COMMONWEALTH OF MASSACHUSETTS APPEALS COURT
Apr 17, 2019
17-P-1177 (Mass. App. Ct. Apr. 17, 2019)

Opinion

17-P-1177

04-17-2019

COTTON TREE SERVICE, INC., & another v. PLANNING BOARD OF WESTHAMPTON & others.


NOTICE: Summary decisions issued by the Appeals Court pursuant to its rule 1:28, as amended by 73 Mass. App. Ct. 1001 (2009), are primarily directed to the parties and, therefore, may not fully address the facts of the case or the panel's decisional rationale. Moreover, such decisions are not circulated to the entire court and, therefore, represent only the views of the panel that decided the case. A summary decision pursuant to rule 1:28 issued after February 25, 2008, may be cited for its persuasive value but, because of the limitations noted above, not as binding precedent. See Chace v. Curran, 71 Mass. App. Ct. 258, 260 n.4 (2008).

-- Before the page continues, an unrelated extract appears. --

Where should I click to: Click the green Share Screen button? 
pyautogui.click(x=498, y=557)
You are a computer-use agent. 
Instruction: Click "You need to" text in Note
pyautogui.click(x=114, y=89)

MEMORANDUM AND ORDER PURSUANT TO RULE 1:28

In this case, we consider whether the motion of an abutter, Timothy Fondakowski, to intervene in the appeal of Cotton Tree Service, Inc., and Dodge Maple Grove Farm, LLC (collectively Cotton Tree), from the denial of a special permit to operate a sawmill, filed after a settlement agreement was approved by a Superior Court judge and judgment had entered, was correctly denied. The judgment essentially ordered the Westhampton planning board (board) to issue the special permit pursuant to the settlement agreement. For the reasons that follow, we reverse the order denying Fondakowski's motion to intervene.

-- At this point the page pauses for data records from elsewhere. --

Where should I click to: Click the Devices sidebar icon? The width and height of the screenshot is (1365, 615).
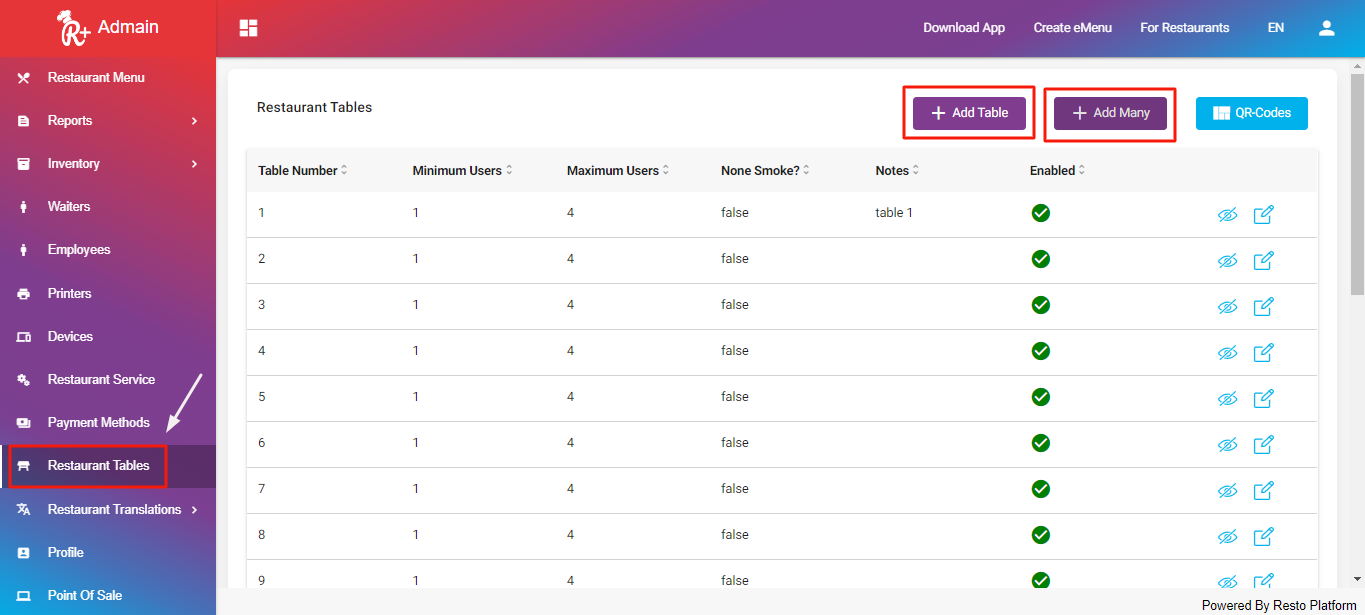[x=22, y=336]
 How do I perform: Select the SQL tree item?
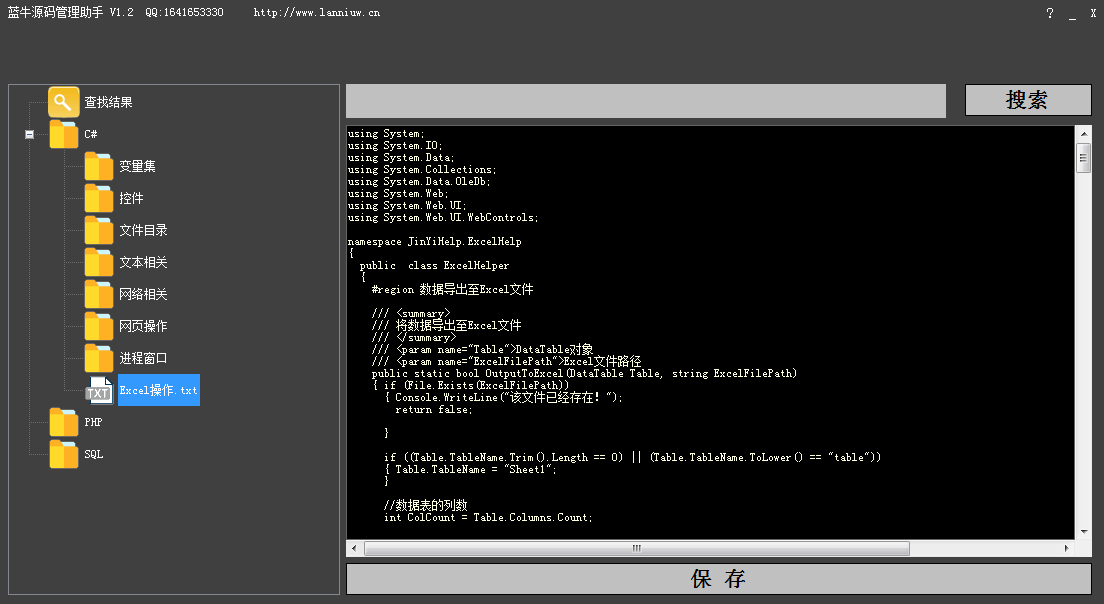[93, 454]
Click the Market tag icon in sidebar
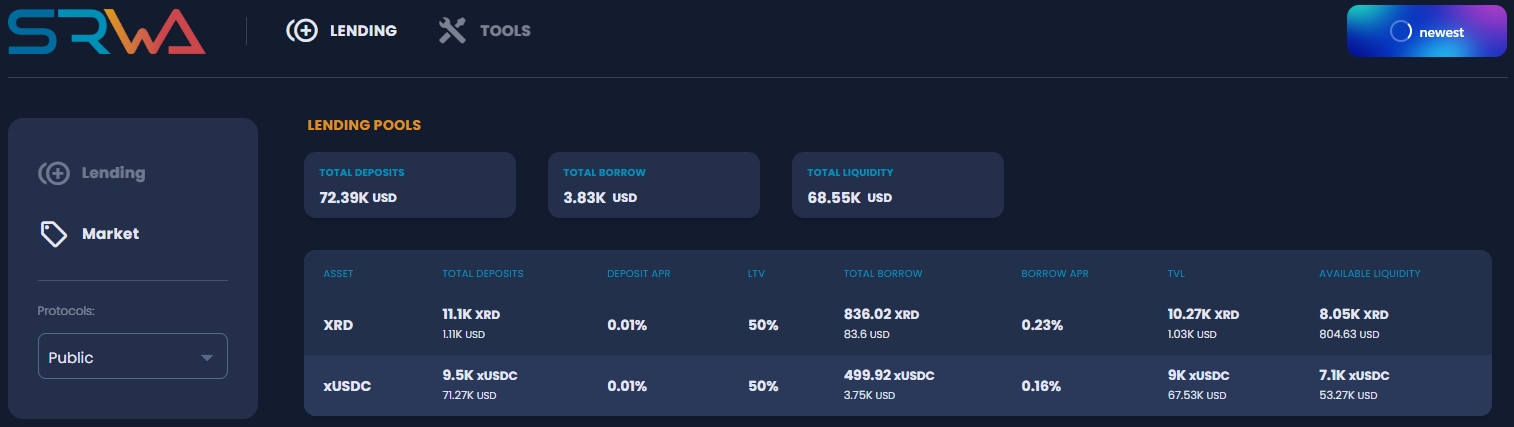The width and height of the screenshot is (1514, 427). tap(53, 234)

Background. On December 13, 2013, Cotton Tree filed an application to the board for a special permit for property located on Northwest Road in Westhampton (property) to allow stockpiling, chipping, and sawing of logs, and the sale of sawmill products. On April 21, 2015, after public hearings on several dates between February 4, 2014, and March 10, 2015, the board voted to deny the application and filed a written decision denying the application on May 28, 2015. In denying the special permit, the board found, among other things, that "[t]he commercial nature of the business . . . including the use of large trucks at the property to deliver and pick up wood products processed at the property and the actual processing of wood at the property in a manner visible to abutters, was significant in scope" and "[t]he proposed use was inconsistent with the neighborhood and, as such, not in harmony with the residential surroundings and could not be sufficiently mitigated by conditions of approval." Cotton Tree appealed by filing a complaint in Superior Court against the board and the town clerk of Westhampton (sometimes referred to collectively as board), seeking an order that the special permit had been constructively approved because the board had not met the deadlines set forth in G. L. c. 40A, § 9, or, alternatively, an order that the board's denial was arbitrary and capricious, based upon "improper reasoning," and was a result of "negative treatment" because Cotton Tree was not a resident of the town. During the course of the litigation, the board and Cotton Tree settled the action through an agreement for judgment, which was approved by the judge as a judgment on April 3, 2017. The agreement for judgment was executed by Cotton Tree's attorney and the board's attorney.

According to the board's May 28 decision, § 6.23 of the Westhampton zoning bylaw requires "a vote of four of the five-member board . . . to grant a special permit." See G. L. c. 40A, § 9. The vote was two to approve and two to deny.

Pursuant to G. L. c. 40A, § 9, "[s]pecial permits may be issued only for uses which are in harmony with the general purpose and intent of the ordinance or by-law . . . ."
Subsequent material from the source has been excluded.